- **Work order**
The copy must hold exactly the lines from the one with "Where should I click to: Click the tweet's" through the end of the listing below, and nothing else, with no pictures.

- **Data for processing**
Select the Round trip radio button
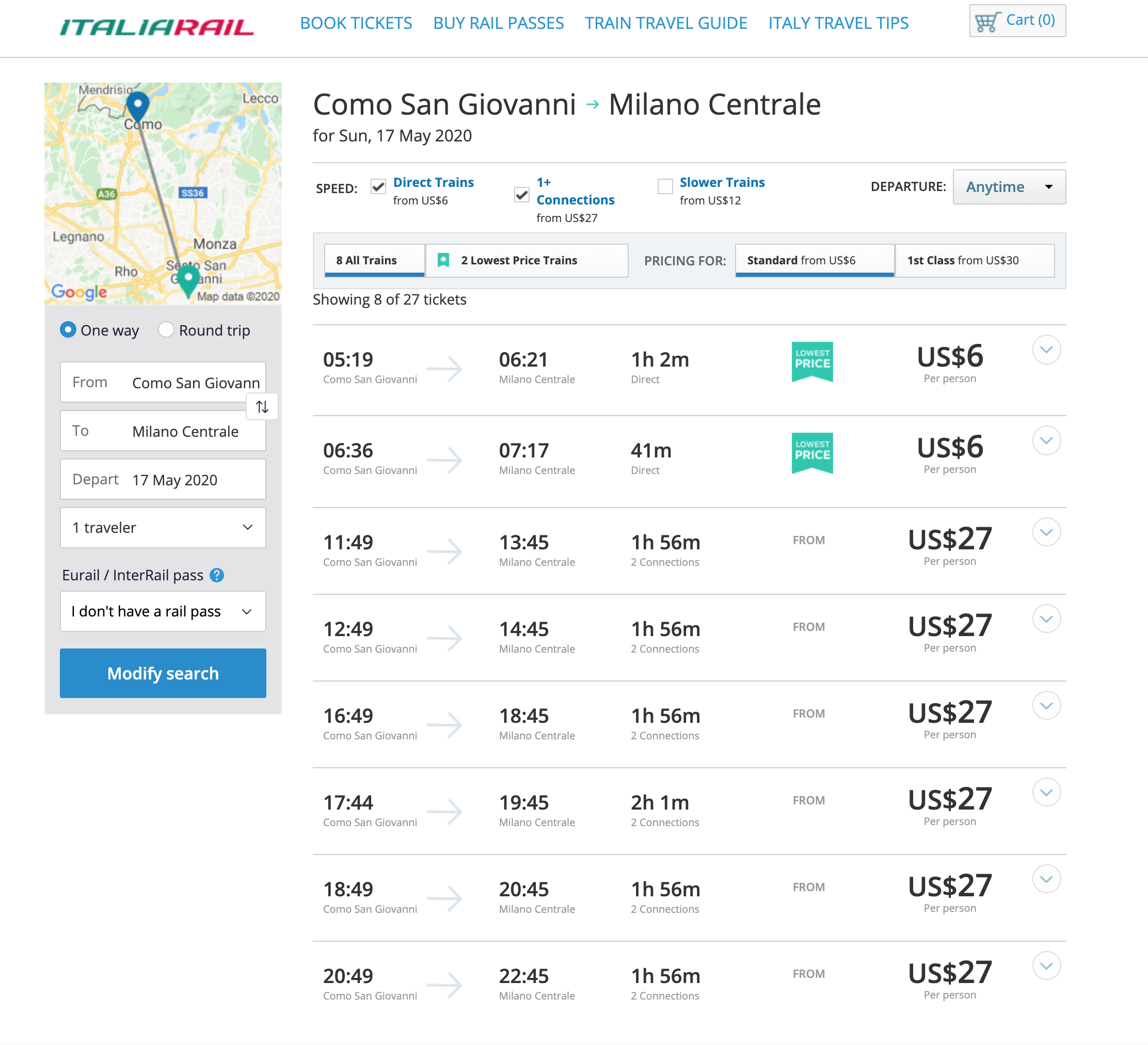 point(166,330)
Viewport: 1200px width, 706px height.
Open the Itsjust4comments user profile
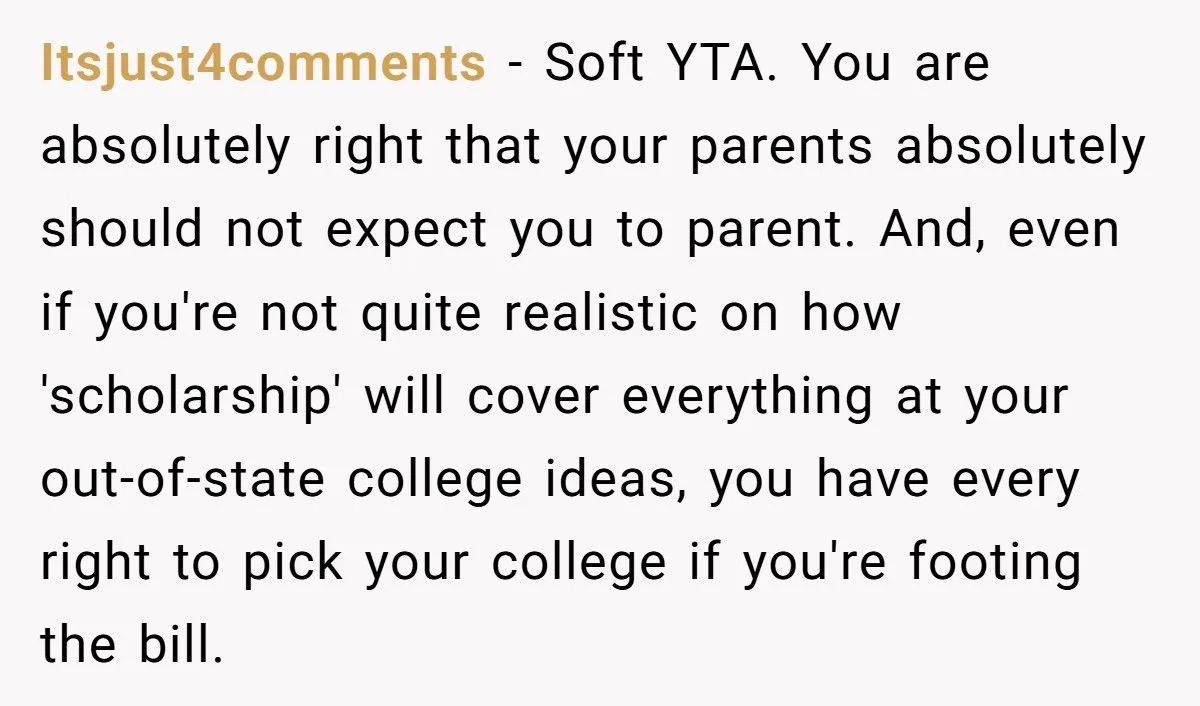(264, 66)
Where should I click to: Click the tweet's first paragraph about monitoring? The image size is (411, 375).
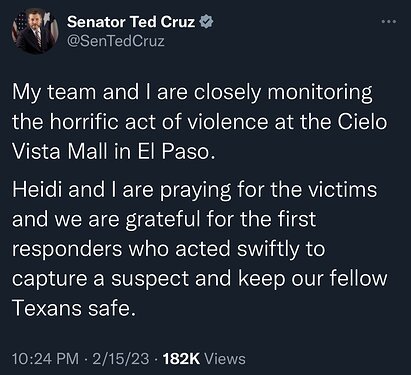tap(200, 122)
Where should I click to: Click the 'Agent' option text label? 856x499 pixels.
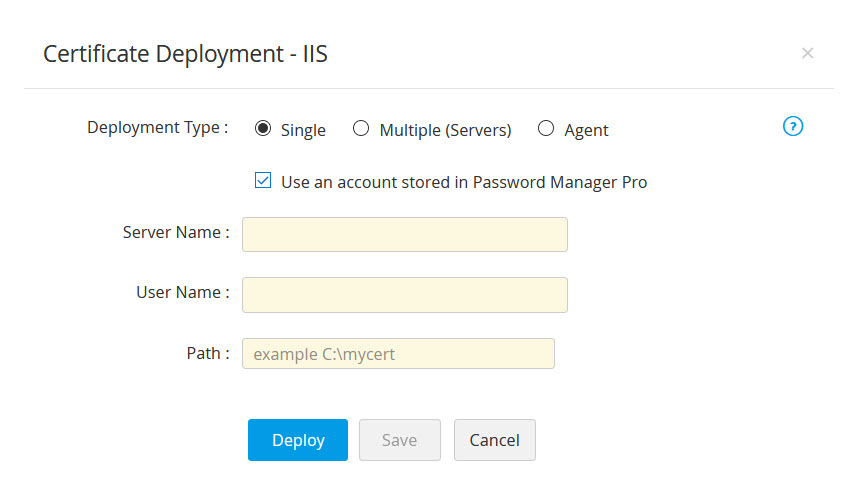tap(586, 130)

- **Solved exercise**
Where should I click to: Click the tweet's first paragraph about monitoring? The image size is (411, 375).
tap(200, 122)
Where should I click to: Click the 'Agent' option text label? 856x499 pixels.
tap(586, 130)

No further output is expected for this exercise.